Most readers will be familiar with unfair preferences – commonly called preferential payments. Readers will also be aware that there is a general exclusion for payments to secured creditors. This is stated in the Act as:
CORPORATIONS ACT 2001 – SECT 588FA Unfair preferences
(1) A transaction is an unfair preference .. only if:
(b) .., in respect of an unsecured debt that the company owes to the creditor
The reasoning is that a payment to a secured creditor in reduction or discharge of the secured debt reduces or extinguishes the security interest over the secured asset and does not change the company’s net asset position. The payment is equal to the increase in the equity in the asset. The company is effectively trading cash for equity. This theory is fine if the value of the asset is more than the amount of the secured debt and the amount of the payment.

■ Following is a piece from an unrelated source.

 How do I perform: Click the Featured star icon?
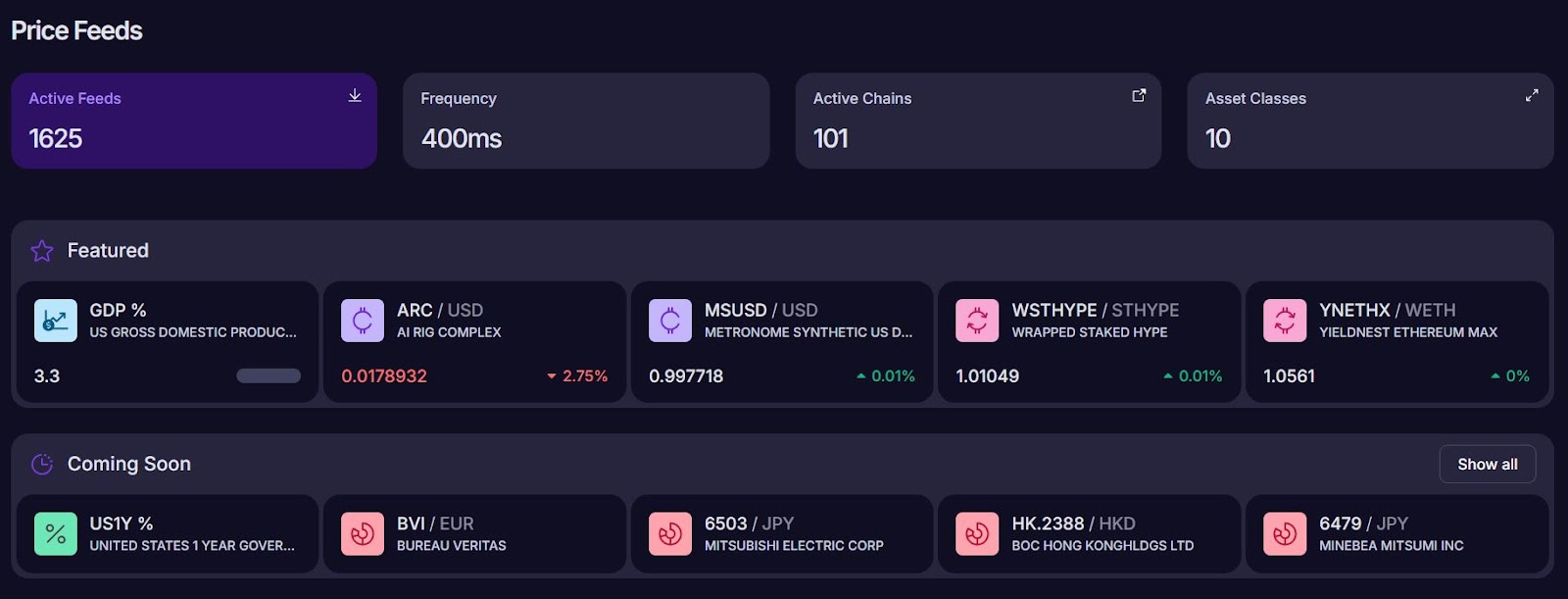tap(42, 251)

Commonly though the asset is worth less than the amount of the secured debt. The general exclusion for secured creditors has its own limitation from the use of the words “an unsecured debt” and through subsection (2).
(2) For the purposes of subsection (1), a secured debt is taken to be unsecured to the extent of so much of it (if any) as is not reflected in the value of the security.
There are circumstances when a secured creditor will not be able to rely on their security to provide them with protection from unfair preference claims. The best known limitations are:
1. The granting of the security itself may have been a preferential act under section 588FJ. If the security itself is voided, leaving the debt as unsecured, any payment received by the creditor after taking the security could be preferential.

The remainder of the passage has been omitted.